Roscos Fritos

Ya estamos en plena Semana Santa, una festividad que en España viene acompañada de mucha tradición, no sólo religiosa, sino también gastronómica. En años anteriores ya os hemos contado algunos de los manjares típicos que solemos tomar, como son las Torrijas o las Flores Manchegas
Esta vez os traemos una receta que también se hace mucho en esta época en nuestro pueblo, Bienservida, y que no os va a dejar indiferentes: los Roscos Fritos

La receta la ha rescatado Laura entre las recetas que su abuela hacía cada año y que fueron pasando de generación en generación. Las proporciones las ha adaptado a "la regla del 3 por 1" (3 cucharadas de leche, aceite y azúcar por 1 huevo), que es muy fácil de recordar.

La foto ha sido algo improvisada ya que, nunca mejor dicho, he pillado a Laura ¡con las manos en la masa! En ella, se pueden ver los roscos recién fritos y pasados por azúcar y al fondo incluso se pueden ver los que faltan por echar a freír. 

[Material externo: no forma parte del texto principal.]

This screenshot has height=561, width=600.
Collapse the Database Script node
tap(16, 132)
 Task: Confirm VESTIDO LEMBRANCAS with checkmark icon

Hay que decir que la pinta no engaña: estaban buenísimos. Y es que con esta receta se quedan blanditos y esponjosos

Roscos Fritos
Ingredientes (unos 15 roscos)
  • 1 Huevo
  • 3 cucharadas de Leche Entera
  • 3 cucharadas de Aceite
  • 3 cucharadas de Azúcar
  • 1 limón (ralladura)
  • 1 sobre de gaseosas (suelen venir en sobres de dos colores, así que uno de cada color)
  • (Opcional) 1/2 copita de Anís 
  • Harina
  • Abundante Aceite para freír
  • Azúcar para rebozar los roscos
Elaboración
  1. En un bol añadimos el huevo, la leche, el aceite, el azúcar, la ralladura de un limón y los sobres de gaseosa. Opcionalmente, podemos darle un toque de anís, añadiendo media copita.
  2. Vamos añadiendo harina y mezclando. Añadimos harina poco a poco y amasando hasta que obtengamos una masa que no se pegue a los dedos.
  3. Enharinamos la superficie de la mesa o una tabla donde dejaremos los roscos que vamos preparando.
  4. Cogemos pellizcos de la masa y hacemos una bola de dos dedos de grosor, más o menos. Volvemos a realizar el proceso y ponemos una bola encima de la otra. Introducimos el dedo ligeramente enharinado de arriba a abajo, atravesando las dos bolas, para hacer el agujero y reservamos el rosco en la superficie enharinada hasta echarlo en el aceite. 
  5. Repetimos el paso anterior hasta gastar la masa. Saldrán en torno a 15 roscos, dependiendo del tamaño.
  6. Ponemos en un cazo abundante aceite a calentar a fuego medio: debe cubrir los roscos completamente. Para saber cuándo está a punto el aceite podemos emplear un truco: cogemos una miga de pan y la echamos al aceite. Este estará listo cuando la miga de pan se haya tostado. Preparamos también un plato con azúcar para posteriormente rebozar en ella los roscos.
  7. Vamos incorporando los roscos al aceite en tandas de dos en dos o de tres en tres, dependiendo del tamaño del cazo. Les daremos la vuelta cuando empiecen a dorarse. Cuando cojan color tostado, los sacamos a un plato con papel absorbente. Cuando hayan enfriado ligeramente, los pasamos por azúcar y los reservamos.
  8. Repetimos el paso anterior hasta freír todos los roscos.
  9. Servir y disfrutar, por ejemplo, acompañados de un café con leche, que mojados están riquísimos.